> [The task]:
In the listing that follows, locate the line containing "Image resolution: width=370" and the line containing "Click the Expires at date-time field". Retype exactly those two lines and every line between them, and nothing more.

> [Data records]:
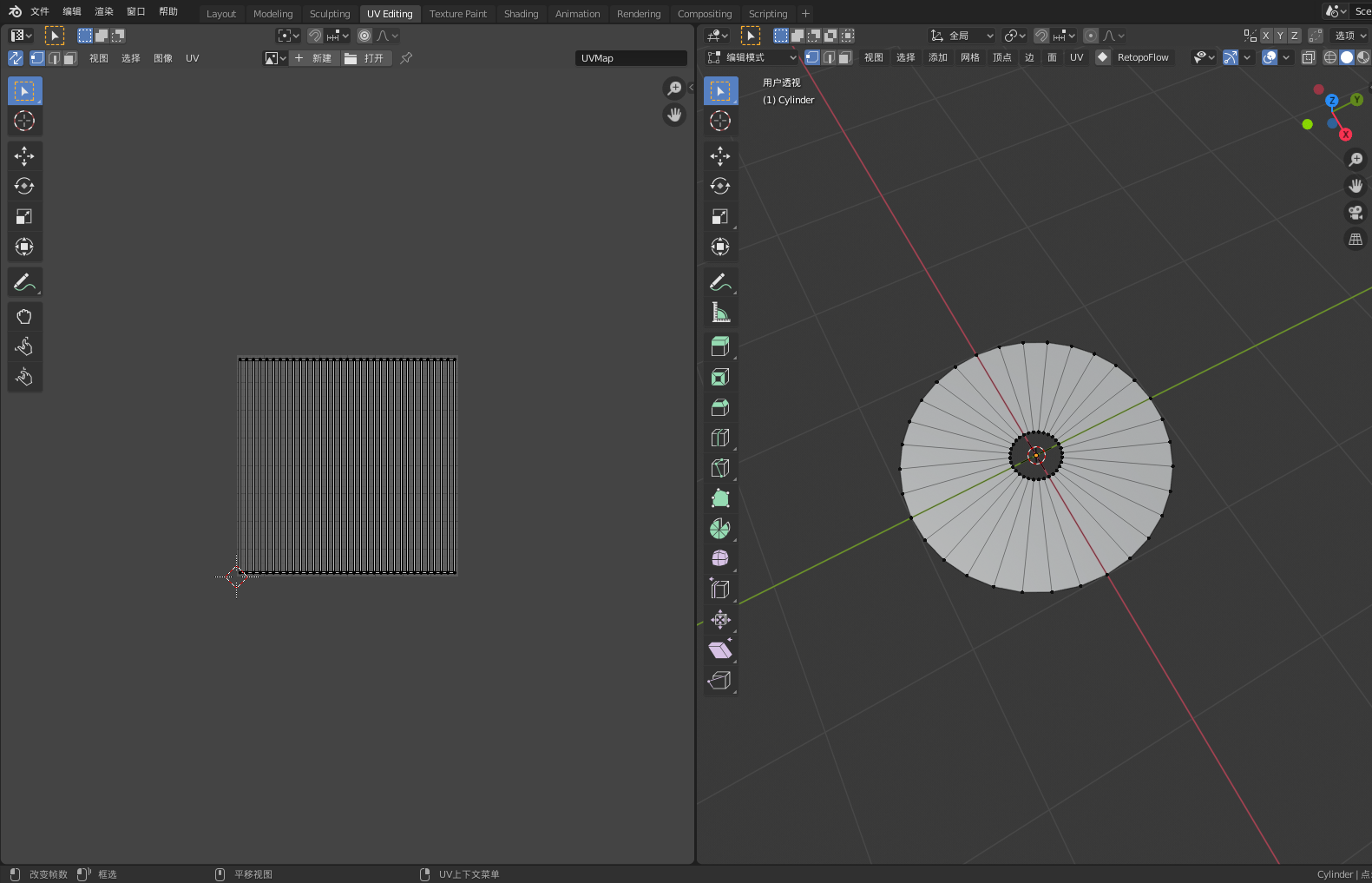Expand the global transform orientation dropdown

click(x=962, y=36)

...

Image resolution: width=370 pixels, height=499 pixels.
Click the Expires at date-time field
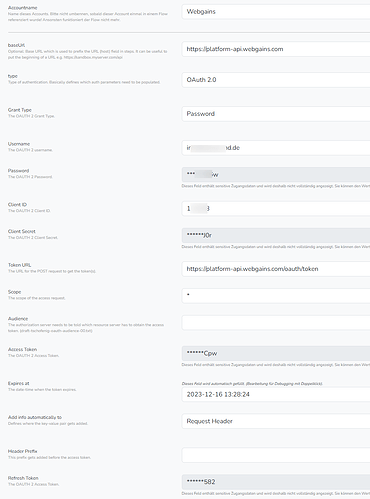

---

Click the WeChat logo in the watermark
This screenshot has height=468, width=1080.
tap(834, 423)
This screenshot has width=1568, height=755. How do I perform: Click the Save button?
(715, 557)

> [Your response]:
Image resolution: width=370 pixels, height=499 pixels.
Click the Expires at date-time field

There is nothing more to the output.